(Extracted records)
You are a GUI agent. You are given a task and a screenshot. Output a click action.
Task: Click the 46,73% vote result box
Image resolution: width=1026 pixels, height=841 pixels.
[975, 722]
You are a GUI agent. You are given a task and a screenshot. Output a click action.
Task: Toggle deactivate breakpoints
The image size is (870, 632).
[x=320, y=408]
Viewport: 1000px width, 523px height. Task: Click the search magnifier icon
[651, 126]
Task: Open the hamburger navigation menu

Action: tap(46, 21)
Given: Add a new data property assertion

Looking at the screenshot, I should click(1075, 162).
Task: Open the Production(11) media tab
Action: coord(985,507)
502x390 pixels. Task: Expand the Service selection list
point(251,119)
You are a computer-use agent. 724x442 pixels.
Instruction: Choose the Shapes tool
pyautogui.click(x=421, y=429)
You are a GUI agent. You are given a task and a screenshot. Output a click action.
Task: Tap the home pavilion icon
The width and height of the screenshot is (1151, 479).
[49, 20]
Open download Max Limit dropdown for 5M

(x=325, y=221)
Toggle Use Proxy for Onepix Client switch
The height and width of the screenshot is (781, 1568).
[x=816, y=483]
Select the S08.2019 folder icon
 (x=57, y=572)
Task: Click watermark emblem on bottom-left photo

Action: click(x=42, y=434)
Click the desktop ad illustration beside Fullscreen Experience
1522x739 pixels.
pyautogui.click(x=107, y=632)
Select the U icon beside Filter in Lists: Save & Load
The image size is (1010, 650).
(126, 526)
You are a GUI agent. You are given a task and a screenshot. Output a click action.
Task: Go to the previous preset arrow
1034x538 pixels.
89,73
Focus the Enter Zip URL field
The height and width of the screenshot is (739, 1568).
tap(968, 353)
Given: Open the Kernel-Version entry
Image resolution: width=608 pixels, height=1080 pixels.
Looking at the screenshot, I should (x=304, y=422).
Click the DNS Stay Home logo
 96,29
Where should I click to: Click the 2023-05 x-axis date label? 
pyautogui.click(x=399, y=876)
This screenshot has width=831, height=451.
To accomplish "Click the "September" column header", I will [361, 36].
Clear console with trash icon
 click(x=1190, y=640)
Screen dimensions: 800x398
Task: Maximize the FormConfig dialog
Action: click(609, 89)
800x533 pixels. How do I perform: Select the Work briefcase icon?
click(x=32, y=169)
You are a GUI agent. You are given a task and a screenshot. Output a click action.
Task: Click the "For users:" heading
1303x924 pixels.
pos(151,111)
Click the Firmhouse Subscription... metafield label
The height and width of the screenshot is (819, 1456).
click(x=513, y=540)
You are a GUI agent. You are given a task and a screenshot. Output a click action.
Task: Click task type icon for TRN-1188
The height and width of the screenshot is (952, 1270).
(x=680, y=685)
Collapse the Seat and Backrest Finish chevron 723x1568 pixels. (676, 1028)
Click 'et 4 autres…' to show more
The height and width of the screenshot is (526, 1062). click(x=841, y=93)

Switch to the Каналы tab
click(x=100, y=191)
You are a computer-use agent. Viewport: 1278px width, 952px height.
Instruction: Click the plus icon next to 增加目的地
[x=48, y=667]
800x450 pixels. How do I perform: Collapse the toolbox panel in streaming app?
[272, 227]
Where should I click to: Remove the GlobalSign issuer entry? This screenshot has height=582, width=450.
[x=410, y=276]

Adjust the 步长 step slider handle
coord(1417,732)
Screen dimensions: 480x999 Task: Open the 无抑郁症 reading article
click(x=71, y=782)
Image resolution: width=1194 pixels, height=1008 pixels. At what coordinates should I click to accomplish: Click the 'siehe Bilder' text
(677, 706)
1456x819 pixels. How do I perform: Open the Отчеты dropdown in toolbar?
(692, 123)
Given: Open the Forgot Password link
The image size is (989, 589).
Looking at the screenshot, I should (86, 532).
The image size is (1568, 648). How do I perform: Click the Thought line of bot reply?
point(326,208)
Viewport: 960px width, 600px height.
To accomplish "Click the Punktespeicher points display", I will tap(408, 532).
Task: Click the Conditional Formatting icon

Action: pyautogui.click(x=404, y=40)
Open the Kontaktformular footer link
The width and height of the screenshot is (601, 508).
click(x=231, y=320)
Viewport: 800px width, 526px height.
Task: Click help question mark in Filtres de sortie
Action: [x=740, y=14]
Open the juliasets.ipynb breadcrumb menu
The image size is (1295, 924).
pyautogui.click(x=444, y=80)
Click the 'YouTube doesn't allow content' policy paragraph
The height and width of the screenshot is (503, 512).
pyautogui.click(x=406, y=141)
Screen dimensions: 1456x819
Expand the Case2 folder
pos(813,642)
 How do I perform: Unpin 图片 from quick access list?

• _Goal of the exercise_
Extract every line of the material above and reproduce each one without any change.

• _Final result_
You are a GUI agent. You are given a task and a screenshot. Output a click action.
Task: Click the 46,73% vote result box
Image resolution: width=1026 pixels, height=841 pixels.
[975, 722]
You are a GUI agent. You are given a task and a screenshot. Output a click action.
Task: Toggle deactivate breakpoints
The image size is (870, 632).
[x=320, y=408]
Viewport: 1000px width, 523px height. Task: Click the search magnifier icon
[651, 126]
Task: Open the hamburger navigation menu

Action: tap(46, 21)
Given: Add a new data property assertion

Looking at the screenshot, I should click(1075, 162).
Task: Open the Production(11) media tab
Action: coord(985,507)
502x390 pixels. Task: Expand the Service selection list
point(251,119)
You are a computer-use agent. 724x442 pixels.
Instruction: Choose the Shapes tool
pyautogui.click(x=421, y=429)
You are a GUI agent. You are given a task and a screenshot. Output a click action.
Task: Tap the home pavilion icon
The width and height of the screenshot is (1151, 479).
[49, 20]
Open download Max Limit dropdown for 5M

(x=325, y=221)
Toggle Use Proxy for Onepix Client switch
The height and width of the screenshot is (781, 1568).
[x=816, y=483]
Select the S08.2019 folder icon
 (x=57, y=572)
Task: Click watermark emblem on bottom-left photo

Action: click(x=42, y=434)
Click the desktop ad illustration beside Fullscreen Experience
1522x739 pixels.
pyautogui.click(x=107, y=632)
Select the U icon beside Filter in Lists: Save & Load
The image size is (1010, 650).
(126, 526)
You are a GUI agent. You are given a task and a screenshot. Output a click action.
Task: Go to the previous preset arrow
1034x538 pixels.
89,73
Focus the Enter Zip URL field
The height and width of the screenshot is (739, 1568).
tap(968, 353)
Given: Open the Kernel-Version entry
Image resolution: width=608 pixels, height=1080 pixels.
Looking at the screenshot, I should (x=304, y=422).
Click the DNS Stay Home logo
 96,29
Where should I click to: Click the 2023-05 x-axis date label? 
pyautogui.click(x=399, y=876)
This screenshot has width=831, height=451.
To accomplish "Click the "September" column header", I will [361, 36].
Clear console with trash icon
 click(x=1190, y=640)
Screen dimensions: 800x398
Task: Maximize the FormConfig dialog
Action: click(609, 89)
800x533 pixels. How do I perform: Select the Work briefcase icon?
click(x=32, y=169)
You are a GUI agent. You are given a task and a screenshot. Output a click action.
Task: Click the "For users:" heading
1303x924 pixels.
pos(151,111)
Click the Firmhouse Subscription... metafield label
The height and width of the screenshot is (819, 1456).
click(x=513, y=540)
You are a GUI agent. You are given a task and a screenshot. Output a click action.
Task: Click task type icon for TRN-1188
The height and width of the screenshot is (952, 1270).
(x=680, y=685)
Collapse the Seat and Backrest Finish chevron 723x1568 pixels. (676, 1028)
Click 'et 4 autres…' to show more
The height and width of the screenshot is (526, 1062). click(x=841, y=93)

Switch to the Каналы tab
click(x=100, y=191)
You are a computer-use agent. Viewport: 1278px width, 952px height.
Instruction: Click the plus icon next to 增加目的地
[x=48, y=667]
800x450 pixels. How do I perform: Collapse the toolbox panel in streaming app?
[272, 227]
Where should I click to: Remove the GlobalSign issuer entry? This screenshot has height=582, width=450.
[x=410, y=276]

Adjust the 步长 step slider handle
coord(1417,732)
Screen dimensions: 480x999 Task: Open the 无抑郁症 reading article
click(x=71, y=782)
Image resolution: width=1194 pixels, height=1008 pixels. At what coordinates should I click to accomplish: Click the 'siehe Bilder' text
(677, 706)
1456x819 pixels. How do I perform: Open the Отчеты dropdown in toolbar?
(692, 123)
Given: Open the Forgot Password link
The image size is (989, 589).
Looking at the screenshot, I should (86, 532).
The image size is (1568, 648). How do I perform: Click the Thought line of bot reply?
point(326,208)
Viewport: 960px width, 600px height.
To accomplish "Click the Punktespeicher points display", I will tap(408, 532).
Task: Click the Conditional Formatting icon

Action: pyautogui.click(x=404, y=40)
Open the Kontaktformular footer link
The width and height of the screenshot is (601, 508).
click(x=231, y=320)
Viewport: 800px width, 526px height.
Task: Click help question mark in Filtres de sortie
Action: [x=740, y=14]
Open the juliasets.ipynb breadcrumb menu
The image size is (1295, 924).
pyautogui.click(x=444, y=80)
Click the 'YouTube doesn't allow content' policy paragraph
The height and width of the screenshot is (503, 512).
pyautogui.click(x=406, y=141)
Screen dimensions: 1456x819
Expand the Case2 folder
pos(813,642)
 How do I perform: Unpin 图片 from quick access list?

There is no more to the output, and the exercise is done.